(Records from a collection)
○ ○ ○ ○ ○

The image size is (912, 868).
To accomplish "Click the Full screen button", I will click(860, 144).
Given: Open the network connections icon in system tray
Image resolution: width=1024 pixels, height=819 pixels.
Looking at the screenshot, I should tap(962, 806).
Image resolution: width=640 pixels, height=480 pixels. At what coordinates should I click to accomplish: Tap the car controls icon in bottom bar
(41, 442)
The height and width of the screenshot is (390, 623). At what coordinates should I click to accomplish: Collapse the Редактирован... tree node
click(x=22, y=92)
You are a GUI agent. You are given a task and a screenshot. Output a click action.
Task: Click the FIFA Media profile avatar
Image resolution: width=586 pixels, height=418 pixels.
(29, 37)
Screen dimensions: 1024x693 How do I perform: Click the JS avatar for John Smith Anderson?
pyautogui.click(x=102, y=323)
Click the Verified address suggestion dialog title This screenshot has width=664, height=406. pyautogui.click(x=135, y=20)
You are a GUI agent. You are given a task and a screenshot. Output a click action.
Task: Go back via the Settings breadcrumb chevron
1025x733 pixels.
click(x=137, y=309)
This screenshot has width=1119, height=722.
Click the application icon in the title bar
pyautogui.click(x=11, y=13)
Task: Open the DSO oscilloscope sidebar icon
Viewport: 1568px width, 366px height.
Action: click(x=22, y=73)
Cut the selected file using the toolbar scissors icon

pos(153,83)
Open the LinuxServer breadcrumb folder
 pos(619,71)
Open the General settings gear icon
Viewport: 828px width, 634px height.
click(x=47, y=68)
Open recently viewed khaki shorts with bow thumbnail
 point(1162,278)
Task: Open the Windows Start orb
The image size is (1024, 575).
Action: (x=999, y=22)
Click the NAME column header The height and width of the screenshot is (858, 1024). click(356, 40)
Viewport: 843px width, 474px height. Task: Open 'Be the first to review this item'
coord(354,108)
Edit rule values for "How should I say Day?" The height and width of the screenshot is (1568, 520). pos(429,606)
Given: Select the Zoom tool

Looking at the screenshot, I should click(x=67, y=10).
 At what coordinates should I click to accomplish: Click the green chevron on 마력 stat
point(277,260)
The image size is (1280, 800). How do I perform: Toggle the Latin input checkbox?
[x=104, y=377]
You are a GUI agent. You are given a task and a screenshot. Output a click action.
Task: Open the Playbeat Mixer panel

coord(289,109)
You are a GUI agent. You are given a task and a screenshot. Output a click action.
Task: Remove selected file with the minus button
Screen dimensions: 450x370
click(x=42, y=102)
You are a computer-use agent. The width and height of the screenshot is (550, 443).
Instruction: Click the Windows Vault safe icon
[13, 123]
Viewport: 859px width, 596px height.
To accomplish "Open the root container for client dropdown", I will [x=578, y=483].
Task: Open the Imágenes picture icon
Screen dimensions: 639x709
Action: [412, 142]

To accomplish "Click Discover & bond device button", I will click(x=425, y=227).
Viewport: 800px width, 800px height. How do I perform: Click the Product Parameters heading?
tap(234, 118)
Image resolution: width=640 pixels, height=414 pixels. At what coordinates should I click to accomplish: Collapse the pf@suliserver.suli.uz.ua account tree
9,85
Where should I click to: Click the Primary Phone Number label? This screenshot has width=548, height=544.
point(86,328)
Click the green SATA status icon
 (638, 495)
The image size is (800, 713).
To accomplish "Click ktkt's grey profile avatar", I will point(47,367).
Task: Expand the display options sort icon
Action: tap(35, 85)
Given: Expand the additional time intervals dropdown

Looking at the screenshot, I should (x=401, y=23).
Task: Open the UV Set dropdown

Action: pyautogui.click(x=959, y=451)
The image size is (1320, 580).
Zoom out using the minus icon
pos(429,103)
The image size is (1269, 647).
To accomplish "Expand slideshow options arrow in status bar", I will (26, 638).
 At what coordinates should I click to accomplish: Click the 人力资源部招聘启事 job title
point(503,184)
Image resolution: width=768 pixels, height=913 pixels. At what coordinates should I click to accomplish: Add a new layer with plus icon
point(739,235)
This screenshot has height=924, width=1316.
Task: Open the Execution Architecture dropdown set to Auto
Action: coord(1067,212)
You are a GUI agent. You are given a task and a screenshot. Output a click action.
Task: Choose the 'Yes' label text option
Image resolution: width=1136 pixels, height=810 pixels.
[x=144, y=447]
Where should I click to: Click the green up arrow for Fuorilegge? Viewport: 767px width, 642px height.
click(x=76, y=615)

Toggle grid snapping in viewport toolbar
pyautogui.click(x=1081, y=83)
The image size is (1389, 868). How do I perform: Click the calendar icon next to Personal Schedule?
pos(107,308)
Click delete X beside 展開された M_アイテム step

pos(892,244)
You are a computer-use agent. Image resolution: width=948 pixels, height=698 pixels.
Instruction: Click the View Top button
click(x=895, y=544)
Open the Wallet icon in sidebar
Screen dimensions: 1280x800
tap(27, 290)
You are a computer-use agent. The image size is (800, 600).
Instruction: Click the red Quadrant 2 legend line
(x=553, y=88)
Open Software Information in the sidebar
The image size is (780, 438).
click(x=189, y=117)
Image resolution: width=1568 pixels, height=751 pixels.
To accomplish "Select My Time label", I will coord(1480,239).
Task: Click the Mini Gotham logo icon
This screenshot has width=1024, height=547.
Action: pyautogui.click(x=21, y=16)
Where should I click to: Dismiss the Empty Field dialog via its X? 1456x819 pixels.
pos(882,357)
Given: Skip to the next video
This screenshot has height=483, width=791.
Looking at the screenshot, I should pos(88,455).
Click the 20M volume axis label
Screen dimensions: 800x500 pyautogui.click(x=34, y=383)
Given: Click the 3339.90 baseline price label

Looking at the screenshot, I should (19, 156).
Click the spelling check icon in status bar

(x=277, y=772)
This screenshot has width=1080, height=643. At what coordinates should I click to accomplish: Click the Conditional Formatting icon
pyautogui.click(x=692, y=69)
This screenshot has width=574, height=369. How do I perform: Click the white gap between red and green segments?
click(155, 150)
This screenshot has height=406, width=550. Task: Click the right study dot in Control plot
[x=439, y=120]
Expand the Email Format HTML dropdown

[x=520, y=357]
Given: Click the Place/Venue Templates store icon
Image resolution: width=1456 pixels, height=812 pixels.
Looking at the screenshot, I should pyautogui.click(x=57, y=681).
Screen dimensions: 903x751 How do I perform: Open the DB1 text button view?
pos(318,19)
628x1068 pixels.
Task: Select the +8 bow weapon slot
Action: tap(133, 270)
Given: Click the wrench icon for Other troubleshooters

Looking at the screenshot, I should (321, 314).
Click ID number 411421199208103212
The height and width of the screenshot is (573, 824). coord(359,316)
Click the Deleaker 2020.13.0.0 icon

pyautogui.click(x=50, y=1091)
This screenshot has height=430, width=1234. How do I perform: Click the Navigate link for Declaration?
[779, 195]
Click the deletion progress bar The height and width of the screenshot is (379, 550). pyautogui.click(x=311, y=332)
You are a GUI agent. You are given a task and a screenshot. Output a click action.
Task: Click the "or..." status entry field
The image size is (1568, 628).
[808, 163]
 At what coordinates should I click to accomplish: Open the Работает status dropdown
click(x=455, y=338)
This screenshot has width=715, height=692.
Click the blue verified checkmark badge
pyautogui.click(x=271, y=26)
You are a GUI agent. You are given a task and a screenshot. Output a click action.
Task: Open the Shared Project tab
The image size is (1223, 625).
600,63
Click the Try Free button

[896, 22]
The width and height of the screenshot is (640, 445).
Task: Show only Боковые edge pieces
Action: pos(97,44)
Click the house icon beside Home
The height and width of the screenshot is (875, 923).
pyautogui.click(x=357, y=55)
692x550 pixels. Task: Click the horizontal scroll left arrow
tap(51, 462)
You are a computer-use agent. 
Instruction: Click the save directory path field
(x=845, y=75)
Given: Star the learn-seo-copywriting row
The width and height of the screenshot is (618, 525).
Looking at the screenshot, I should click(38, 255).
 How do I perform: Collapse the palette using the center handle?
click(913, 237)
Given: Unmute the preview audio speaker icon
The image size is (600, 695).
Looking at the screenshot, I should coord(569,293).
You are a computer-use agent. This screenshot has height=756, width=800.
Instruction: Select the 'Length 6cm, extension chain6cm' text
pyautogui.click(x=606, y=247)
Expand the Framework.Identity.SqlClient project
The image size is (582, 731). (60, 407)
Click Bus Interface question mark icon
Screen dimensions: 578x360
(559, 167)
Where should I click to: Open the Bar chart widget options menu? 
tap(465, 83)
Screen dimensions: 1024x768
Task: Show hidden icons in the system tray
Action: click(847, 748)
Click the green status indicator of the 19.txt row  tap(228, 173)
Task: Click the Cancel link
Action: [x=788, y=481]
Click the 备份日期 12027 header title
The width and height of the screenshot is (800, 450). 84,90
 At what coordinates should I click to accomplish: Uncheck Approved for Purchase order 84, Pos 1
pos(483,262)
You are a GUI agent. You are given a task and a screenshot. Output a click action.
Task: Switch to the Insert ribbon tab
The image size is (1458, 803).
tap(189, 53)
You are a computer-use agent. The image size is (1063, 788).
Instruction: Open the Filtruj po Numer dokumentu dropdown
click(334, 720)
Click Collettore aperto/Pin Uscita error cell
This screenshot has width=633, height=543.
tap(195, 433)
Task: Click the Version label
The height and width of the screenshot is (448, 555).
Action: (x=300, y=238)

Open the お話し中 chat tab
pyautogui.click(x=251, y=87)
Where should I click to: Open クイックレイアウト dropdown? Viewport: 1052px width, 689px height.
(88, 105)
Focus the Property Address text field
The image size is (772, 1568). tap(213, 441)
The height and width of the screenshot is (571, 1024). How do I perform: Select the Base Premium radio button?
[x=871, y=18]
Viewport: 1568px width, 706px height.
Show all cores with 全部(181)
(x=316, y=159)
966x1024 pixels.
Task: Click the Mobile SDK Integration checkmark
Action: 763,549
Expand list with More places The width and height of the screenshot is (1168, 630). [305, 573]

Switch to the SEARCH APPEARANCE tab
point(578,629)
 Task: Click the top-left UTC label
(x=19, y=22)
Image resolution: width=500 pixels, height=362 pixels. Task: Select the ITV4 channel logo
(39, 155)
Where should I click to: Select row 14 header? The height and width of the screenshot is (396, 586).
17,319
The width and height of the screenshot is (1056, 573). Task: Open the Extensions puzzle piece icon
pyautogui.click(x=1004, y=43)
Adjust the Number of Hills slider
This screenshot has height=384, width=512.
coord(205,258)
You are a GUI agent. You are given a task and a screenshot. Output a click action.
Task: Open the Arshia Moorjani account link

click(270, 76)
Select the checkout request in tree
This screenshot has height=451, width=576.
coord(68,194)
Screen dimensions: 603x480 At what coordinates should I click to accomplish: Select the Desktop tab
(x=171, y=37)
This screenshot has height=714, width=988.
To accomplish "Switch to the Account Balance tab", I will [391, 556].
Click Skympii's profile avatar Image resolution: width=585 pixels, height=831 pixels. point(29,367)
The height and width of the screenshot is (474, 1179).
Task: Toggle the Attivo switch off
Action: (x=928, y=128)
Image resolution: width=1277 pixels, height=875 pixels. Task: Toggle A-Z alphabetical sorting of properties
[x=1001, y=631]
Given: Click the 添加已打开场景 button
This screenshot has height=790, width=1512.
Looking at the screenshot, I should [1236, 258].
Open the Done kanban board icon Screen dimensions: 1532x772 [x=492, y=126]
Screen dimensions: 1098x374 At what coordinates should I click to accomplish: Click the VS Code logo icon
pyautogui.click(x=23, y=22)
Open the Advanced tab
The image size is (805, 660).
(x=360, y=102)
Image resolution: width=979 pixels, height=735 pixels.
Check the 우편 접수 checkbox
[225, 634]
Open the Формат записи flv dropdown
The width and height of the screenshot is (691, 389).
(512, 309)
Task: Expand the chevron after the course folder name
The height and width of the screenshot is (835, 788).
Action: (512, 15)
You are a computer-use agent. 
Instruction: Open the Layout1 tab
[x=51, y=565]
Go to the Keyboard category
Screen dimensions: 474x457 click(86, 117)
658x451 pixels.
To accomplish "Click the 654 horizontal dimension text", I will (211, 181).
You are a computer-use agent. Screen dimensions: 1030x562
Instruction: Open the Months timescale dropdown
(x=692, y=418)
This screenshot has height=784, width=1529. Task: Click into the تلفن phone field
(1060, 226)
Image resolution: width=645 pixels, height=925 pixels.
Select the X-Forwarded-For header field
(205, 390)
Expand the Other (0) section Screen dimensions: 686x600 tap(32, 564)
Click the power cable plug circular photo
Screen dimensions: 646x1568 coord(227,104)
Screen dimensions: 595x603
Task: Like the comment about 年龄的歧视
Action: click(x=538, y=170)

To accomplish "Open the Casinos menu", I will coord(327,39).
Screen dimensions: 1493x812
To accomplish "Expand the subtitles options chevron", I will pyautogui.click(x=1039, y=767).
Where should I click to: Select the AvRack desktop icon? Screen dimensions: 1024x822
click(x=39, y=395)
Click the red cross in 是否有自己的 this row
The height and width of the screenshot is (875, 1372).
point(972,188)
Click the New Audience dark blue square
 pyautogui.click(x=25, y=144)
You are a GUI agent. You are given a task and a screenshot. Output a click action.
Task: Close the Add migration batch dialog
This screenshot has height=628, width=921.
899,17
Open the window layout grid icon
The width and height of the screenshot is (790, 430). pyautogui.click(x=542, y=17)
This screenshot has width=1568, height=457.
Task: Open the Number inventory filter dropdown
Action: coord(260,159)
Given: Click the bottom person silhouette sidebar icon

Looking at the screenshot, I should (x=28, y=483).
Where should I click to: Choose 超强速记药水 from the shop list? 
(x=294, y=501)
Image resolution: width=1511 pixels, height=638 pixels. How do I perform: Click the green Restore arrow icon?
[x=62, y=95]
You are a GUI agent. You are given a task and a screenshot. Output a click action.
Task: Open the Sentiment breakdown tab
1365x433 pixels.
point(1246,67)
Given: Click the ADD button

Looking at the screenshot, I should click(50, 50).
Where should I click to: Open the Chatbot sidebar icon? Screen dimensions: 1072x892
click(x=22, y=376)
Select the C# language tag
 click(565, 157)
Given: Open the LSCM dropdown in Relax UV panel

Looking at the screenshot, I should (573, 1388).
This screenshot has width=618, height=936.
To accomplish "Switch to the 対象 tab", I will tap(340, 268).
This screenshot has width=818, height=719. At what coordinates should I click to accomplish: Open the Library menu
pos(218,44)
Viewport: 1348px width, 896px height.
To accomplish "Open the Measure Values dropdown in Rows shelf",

○ ○ ○ ○ ○

Problem details: Determine how many lines above have the string "computer" and output nothing besides the count.

Exercise answer: 8